Chkdsk's concern is solely that those lists of information are in a proper state. If some is missing, or duplicated but different (without a way to figure out what's newer), or has impossible values (like multiple files or fragments overlapping others, or values past the end of the drive), it needs to fix it, in whatever way it can. If everything was properly written, and can be properly read, then chkdsk does nothing but set a value stating that the file system is actually OK, after reading however much it or you deemed necessary.
If chkdsk comes across errors for which there are not obvious correct values, the results are effectively unknown. I mean, with a certain set of errors in, you should always get the same repair results, but you never know what they might be, going in. So, if something isn't right, you can't necessarily know exactly what it will do. It might screw up some files, it might not. That's an unknown, if it encounters errors and goes about fixing them. But, if it goes about finding such errors, you also have no guarantee that you'd be able to correctly read the file without repairing via chkdsk, so if something is amiss with the file system, you already want to have made backups--an ounce of prevention, and all that.
If chkdsk is run without repair options, on a healthy drive, it will do nothing but spend time reading. It will then report errors it found, if any, but not fix them. Now, with a failing drive, chkdsk (or scandisk, or any fsck), being seek-heavy, will generally cause more strain on the drive, risking more data loss than trying to perform selective file recovery, or imaging, will.
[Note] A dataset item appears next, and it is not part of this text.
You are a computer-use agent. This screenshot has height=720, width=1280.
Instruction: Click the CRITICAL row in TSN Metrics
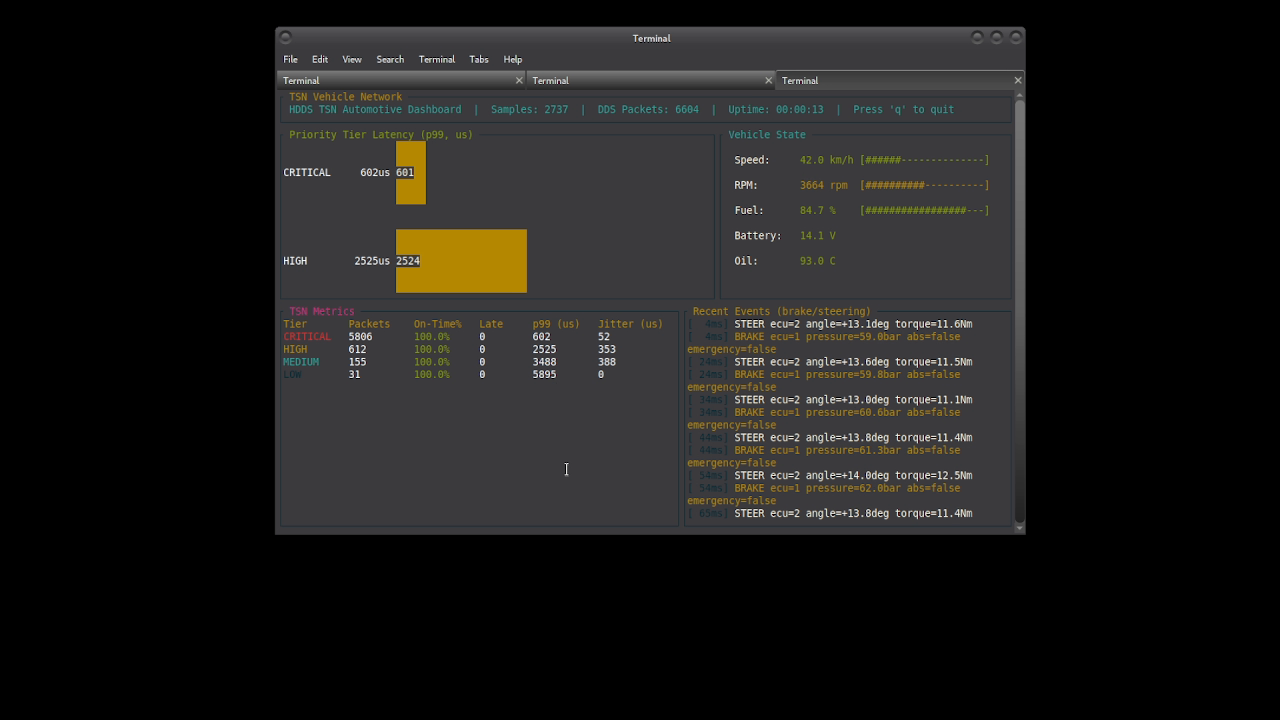[x=307, y=337]
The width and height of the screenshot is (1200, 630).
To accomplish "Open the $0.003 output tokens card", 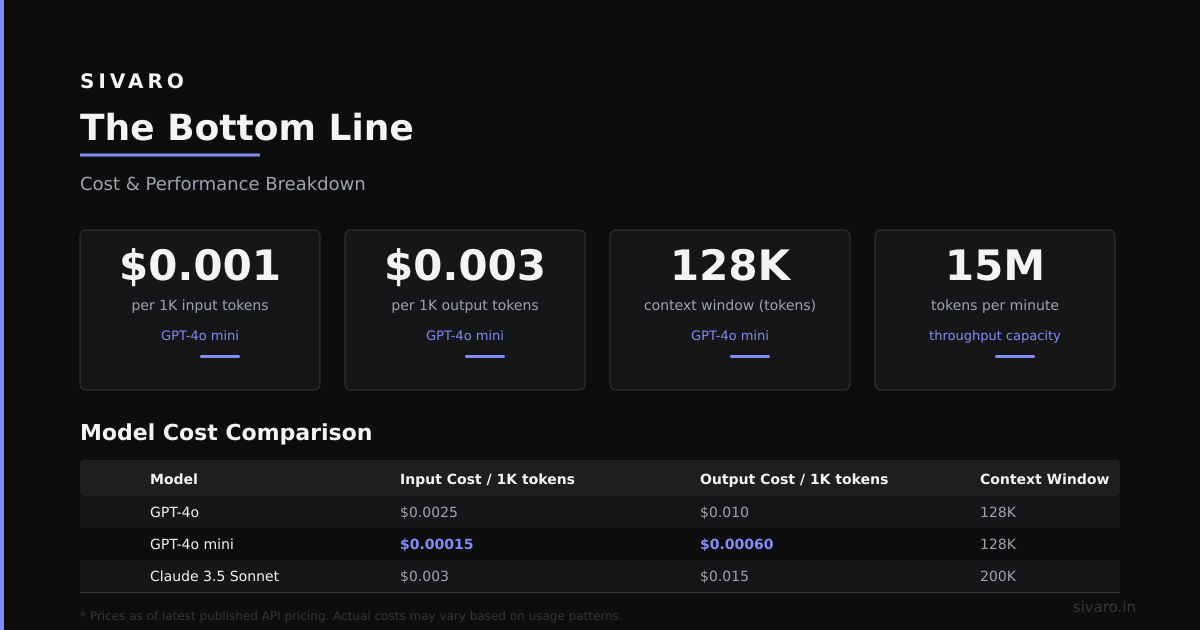I will click(x=465, y=310).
So, it's not a good idea to use it in that scenario, on the drive that may be failing.
The good news: drives are cheap, so backup important data. The benefits of all that complexity are that the same file copied from a Windows NTFS partition to an Apple HPFS partition to a FreeBSD ZFS partition, to an Android EXT4 partition, will, barring faulty hardware along the way, result in the same file you started with. All you lose between all that will be WIndows-specific security settings. A simple spare external drive, simple NAS, fancy NAS, custom NAS, DVD, tape, etc., all result in basically the same thing.
As long as it can have power removed from it when not in use, and you have a way to check the files themselves (look up SFV tools, and Quickpar, for practical-yet-inelegant ways to handle it, without using commercial software--not that commercial software is bad or anything, but having a process that you can make a habit with is the more important than the specific tool), you can keep them as safe as you are willing to.